- _What you need to do_:
Show me each line of the listing below where the word "input" appears.

↓↓↓

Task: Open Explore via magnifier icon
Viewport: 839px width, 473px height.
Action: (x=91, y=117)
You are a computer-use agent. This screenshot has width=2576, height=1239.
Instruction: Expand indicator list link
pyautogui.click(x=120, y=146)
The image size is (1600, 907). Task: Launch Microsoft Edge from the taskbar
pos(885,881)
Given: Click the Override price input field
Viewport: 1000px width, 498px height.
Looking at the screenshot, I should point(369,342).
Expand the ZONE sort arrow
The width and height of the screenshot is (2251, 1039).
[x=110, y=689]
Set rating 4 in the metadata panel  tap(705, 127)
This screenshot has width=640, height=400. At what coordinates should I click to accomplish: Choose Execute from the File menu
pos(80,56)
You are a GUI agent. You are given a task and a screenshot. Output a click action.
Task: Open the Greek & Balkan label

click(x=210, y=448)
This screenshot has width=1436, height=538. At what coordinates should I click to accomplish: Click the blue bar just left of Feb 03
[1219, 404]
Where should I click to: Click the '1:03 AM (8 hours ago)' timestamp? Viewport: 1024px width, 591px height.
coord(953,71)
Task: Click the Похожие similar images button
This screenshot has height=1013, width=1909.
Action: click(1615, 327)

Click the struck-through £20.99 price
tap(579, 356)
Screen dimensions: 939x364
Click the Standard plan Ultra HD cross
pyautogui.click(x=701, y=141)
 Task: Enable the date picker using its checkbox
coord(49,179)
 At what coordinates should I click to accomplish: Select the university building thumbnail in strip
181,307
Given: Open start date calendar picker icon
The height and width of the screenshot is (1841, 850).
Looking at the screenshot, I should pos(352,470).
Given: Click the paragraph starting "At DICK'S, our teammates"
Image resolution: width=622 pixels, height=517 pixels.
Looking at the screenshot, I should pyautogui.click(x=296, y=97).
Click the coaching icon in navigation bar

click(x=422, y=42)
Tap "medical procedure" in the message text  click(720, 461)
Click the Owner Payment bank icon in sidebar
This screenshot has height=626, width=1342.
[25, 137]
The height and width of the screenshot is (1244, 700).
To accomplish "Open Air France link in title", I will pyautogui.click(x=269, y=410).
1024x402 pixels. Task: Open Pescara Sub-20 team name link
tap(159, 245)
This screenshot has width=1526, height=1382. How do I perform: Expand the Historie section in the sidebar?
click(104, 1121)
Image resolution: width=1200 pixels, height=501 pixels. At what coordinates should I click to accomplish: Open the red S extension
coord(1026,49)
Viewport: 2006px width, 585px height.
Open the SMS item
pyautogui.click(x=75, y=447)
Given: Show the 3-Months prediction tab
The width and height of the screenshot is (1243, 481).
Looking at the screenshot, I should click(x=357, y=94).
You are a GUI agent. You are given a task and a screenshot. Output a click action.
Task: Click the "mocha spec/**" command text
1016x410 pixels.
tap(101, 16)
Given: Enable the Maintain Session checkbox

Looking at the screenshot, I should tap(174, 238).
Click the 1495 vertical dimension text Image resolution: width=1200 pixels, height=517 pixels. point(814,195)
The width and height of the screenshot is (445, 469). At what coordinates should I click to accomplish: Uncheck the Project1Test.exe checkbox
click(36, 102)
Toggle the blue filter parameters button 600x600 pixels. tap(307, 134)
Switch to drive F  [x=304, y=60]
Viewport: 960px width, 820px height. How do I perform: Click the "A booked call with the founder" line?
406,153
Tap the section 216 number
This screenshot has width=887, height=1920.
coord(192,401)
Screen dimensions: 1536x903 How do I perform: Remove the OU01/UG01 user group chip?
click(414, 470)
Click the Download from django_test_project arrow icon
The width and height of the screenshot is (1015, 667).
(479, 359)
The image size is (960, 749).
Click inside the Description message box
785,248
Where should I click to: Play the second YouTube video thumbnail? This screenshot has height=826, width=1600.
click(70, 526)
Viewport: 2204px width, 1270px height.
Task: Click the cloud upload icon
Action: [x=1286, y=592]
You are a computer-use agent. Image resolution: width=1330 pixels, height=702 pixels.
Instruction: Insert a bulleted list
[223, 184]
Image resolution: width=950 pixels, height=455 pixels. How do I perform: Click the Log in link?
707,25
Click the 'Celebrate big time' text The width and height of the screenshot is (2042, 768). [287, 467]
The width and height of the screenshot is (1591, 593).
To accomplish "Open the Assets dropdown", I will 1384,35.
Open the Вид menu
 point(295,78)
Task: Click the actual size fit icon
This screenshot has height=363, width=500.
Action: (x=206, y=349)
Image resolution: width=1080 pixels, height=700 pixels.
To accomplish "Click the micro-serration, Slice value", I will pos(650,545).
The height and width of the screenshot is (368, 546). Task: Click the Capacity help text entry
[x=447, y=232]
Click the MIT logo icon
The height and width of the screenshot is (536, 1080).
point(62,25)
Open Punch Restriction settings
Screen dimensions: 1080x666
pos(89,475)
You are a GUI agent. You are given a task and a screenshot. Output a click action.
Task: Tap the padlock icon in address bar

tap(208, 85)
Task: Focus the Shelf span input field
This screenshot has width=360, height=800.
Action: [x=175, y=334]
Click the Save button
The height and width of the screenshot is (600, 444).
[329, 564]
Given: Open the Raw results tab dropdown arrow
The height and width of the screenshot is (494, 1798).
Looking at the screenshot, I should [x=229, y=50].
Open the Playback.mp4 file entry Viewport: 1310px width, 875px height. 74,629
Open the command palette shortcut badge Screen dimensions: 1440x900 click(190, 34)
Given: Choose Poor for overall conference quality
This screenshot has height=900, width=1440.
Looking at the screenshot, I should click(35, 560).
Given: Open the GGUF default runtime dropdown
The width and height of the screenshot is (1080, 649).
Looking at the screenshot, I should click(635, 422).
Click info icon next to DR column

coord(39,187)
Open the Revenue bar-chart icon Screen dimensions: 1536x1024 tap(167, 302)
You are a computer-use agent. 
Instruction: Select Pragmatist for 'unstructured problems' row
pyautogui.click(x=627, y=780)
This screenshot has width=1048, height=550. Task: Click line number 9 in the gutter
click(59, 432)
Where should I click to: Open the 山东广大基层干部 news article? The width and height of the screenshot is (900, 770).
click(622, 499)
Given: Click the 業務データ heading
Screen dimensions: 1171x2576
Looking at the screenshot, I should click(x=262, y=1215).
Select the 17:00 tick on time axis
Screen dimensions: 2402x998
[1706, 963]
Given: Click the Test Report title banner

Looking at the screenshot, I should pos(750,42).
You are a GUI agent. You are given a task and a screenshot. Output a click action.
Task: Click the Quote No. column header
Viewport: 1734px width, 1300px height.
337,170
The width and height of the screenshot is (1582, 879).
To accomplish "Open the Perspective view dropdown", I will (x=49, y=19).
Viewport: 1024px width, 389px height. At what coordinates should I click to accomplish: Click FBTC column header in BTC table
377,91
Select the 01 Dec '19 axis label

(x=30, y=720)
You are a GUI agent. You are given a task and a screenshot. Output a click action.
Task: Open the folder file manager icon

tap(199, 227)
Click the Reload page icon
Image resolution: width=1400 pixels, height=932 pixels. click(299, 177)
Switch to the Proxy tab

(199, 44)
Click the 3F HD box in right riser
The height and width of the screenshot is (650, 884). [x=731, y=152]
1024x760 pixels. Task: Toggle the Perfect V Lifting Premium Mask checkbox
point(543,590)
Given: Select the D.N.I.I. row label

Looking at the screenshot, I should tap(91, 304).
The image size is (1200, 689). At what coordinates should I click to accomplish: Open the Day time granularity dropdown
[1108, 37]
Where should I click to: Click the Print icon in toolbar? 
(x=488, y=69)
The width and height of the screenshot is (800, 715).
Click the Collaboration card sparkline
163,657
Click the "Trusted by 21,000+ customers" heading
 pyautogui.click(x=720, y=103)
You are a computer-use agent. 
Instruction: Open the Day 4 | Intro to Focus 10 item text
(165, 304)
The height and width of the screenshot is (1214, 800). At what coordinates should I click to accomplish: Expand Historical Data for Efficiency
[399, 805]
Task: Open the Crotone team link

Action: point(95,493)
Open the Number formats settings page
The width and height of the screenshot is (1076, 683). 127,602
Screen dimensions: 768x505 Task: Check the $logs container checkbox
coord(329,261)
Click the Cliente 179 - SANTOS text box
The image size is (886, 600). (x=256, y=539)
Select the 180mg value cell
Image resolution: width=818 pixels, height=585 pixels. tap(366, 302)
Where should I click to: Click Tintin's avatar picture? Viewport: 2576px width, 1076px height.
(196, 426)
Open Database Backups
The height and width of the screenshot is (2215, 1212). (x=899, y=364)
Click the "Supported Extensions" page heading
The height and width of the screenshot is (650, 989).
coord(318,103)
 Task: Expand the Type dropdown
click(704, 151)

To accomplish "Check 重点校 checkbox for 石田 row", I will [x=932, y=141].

↑↑↑

- _Result of this exercise_:
Given: Click the Override price input field
Task: Focus the Shelf span input field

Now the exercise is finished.